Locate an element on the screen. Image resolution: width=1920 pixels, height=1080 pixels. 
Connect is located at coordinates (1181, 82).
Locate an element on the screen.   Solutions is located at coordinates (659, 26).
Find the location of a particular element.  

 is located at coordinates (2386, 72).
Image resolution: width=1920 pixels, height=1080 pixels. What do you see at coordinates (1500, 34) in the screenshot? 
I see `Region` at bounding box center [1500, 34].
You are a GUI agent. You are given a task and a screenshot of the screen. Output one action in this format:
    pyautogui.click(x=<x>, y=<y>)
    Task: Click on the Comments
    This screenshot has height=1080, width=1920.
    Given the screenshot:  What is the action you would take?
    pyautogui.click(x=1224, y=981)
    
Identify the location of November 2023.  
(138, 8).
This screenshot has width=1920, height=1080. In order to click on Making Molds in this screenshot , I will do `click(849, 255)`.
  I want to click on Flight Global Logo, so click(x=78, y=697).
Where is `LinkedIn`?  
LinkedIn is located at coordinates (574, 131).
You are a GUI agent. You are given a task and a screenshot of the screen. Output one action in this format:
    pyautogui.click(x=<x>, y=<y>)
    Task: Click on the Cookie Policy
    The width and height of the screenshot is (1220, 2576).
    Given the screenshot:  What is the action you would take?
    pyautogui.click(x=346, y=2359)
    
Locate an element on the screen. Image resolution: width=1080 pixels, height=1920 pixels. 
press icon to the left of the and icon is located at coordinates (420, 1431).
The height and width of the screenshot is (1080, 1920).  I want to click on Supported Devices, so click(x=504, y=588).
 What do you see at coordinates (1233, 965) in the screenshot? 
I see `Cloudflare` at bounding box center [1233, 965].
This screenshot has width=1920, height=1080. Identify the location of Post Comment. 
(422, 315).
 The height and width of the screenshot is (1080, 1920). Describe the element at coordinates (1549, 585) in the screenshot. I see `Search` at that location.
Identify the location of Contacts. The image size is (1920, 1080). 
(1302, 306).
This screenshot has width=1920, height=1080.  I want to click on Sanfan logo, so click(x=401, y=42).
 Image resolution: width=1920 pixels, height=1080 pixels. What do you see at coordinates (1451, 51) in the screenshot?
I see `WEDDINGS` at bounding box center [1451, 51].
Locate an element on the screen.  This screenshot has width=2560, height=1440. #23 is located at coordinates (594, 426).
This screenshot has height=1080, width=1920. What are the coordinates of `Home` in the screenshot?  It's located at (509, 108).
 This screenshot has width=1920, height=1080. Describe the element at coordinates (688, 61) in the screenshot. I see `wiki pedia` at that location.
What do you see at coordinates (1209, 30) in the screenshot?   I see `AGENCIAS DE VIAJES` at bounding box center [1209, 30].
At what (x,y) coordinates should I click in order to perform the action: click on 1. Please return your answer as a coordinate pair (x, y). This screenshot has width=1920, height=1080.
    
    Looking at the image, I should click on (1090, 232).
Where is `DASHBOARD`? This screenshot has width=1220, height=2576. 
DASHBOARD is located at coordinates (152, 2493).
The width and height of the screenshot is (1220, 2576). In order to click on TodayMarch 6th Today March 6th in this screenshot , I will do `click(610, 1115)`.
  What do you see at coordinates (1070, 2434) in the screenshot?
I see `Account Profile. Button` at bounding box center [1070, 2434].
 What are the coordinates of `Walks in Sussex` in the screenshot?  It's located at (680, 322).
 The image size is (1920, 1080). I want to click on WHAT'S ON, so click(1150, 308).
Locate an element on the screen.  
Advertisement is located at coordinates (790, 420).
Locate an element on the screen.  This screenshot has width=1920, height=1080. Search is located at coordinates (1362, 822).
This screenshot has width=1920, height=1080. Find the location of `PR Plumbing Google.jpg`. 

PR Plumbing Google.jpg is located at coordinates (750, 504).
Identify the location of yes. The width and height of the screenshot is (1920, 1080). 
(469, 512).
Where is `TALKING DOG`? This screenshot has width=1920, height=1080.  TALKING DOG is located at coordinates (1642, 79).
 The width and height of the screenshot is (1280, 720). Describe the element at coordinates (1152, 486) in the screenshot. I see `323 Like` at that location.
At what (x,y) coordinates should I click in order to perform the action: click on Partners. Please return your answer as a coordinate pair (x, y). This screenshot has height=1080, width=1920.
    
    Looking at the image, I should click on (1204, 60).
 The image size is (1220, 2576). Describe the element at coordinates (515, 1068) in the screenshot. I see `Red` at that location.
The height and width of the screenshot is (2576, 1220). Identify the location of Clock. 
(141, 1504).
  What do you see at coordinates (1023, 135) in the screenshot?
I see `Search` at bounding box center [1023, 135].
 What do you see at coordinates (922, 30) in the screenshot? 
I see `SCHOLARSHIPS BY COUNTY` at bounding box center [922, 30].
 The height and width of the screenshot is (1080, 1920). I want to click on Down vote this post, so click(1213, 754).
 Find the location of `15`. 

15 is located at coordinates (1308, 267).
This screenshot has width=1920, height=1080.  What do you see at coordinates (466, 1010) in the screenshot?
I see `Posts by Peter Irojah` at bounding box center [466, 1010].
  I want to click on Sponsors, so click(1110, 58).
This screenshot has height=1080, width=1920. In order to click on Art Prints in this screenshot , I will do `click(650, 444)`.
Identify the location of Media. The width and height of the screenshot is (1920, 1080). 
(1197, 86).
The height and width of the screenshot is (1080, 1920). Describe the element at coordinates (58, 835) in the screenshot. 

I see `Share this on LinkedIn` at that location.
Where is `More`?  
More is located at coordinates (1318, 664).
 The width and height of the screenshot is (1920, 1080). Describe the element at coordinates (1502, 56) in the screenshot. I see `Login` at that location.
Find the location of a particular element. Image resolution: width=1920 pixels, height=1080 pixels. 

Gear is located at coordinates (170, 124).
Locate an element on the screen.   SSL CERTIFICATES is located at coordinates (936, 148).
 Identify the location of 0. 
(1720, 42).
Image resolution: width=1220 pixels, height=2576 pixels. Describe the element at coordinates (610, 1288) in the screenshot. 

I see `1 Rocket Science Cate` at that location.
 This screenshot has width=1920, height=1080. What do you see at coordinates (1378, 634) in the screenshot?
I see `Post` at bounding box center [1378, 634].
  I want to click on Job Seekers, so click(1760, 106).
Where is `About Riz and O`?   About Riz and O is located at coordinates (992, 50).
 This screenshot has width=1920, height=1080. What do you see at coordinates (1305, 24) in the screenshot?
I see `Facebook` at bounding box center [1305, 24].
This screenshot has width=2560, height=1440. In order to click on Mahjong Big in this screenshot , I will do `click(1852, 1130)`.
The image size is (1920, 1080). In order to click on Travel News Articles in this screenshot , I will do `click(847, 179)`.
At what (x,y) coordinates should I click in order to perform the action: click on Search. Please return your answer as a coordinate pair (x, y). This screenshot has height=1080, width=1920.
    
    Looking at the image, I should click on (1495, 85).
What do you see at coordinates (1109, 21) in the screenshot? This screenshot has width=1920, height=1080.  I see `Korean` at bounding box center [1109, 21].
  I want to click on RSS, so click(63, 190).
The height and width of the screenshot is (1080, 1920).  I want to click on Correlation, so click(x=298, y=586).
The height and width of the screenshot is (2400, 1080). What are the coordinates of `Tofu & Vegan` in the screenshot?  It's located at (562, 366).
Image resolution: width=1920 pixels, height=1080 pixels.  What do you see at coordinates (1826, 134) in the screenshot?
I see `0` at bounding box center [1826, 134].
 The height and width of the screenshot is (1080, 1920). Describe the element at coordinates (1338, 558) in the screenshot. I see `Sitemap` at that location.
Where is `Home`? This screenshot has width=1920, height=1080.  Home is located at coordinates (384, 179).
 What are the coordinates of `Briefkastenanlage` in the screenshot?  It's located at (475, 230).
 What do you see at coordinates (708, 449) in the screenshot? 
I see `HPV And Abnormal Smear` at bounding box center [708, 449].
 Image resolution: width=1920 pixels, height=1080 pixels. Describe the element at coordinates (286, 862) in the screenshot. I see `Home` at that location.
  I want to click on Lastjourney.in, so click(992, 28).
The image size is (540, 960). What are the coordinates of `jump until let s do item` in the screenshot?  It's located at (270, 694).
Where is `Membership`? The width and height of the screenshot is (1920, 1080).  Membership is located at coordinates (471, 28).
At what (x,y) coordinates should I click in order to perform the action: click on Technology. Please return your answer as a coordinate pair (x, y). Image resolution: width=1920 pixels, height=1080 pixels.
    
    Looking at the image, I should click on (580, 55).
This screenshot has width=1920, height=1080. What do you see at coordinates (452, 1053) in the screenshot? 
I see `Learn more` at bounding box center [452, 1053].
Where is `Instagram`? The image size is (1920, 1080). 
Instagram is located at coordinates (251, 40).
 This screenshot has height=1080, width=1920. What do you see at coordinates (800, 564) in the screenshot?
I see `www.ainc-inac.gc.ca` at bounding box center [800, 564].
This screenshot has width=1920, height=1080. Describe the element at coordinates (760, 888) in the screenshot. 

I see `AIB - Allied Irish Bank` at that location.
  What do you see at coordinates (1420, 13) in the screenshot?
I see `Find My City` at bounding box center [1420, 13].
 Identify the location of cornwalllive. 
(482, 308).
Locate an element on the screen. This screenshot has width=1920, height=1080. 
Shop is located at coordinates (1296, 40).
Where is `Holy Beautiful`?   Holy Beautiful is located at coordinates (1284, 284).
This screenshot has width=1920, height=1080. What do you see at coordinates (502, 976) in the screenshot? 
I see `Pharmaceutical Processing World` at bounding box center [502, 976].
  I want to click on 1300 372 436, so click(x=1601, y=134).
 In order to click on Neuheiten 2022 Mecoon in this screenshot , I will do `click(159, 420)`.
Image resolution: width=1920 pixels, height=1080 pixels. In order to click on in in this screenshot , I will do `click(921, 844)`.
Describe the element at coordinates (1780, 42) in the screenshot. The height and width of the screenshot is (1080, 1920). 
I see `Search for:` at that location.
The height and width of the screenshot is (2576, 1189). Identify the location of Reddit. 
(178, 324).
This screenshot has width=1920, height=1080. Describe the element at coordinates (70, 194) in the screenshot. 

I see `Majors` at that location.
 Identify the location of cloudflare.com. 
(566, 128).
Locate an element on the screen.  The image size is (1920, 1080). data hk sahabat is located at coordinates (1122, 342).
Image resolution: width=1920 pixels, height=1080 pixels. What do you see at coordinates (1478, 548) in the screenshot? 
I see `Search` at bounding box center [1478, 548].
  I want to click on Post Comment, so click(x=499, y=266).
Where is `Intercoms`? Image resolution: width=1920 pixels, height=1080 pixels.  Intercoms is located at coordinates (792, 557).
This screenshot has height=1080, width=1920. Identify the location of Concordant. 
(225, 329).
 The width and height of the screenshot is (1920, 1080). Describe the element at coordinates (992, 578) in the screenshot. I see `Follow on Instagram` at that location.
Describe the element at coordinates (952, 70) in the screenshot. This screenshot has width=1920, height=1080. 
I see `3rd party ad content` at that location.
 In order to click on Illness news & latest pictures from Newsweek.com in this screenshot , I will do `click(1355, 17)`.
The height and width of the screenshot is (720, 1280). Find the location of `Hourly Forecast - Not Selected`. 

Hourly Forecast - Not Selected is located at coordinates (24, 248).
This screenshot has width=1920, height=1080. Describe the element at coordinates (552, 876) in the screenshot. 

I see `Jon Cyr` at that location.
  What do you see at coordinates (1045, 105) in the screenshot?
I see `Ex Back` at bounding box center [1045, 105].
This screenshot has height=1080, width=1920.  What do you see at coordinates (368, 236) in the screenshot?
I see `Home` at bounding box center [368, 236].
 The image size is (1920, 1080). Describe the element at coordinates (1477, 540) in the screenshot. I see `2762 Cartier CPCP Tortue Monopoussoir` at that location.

————————

### Work to complete
Return the lines of the records unchanged, from the line with "Image resolution: width=1220" up to and including the line with "I want to click on Job".

### Answer to the exercise
Image resolution: width=1220 pixels, height=2576 pixels. Describe the element at coordinates (610, 1288) in the screenshot. 

I see `1 Rocket Science Cate` at that location.
 This screenshot has width=1920, height=1080. What do you see at coordinates (1378, 634) in the screenshot?
I see `Post` at bounding box center [1378, 634].
  I want to click on Job Seekers, so click(1760, 106).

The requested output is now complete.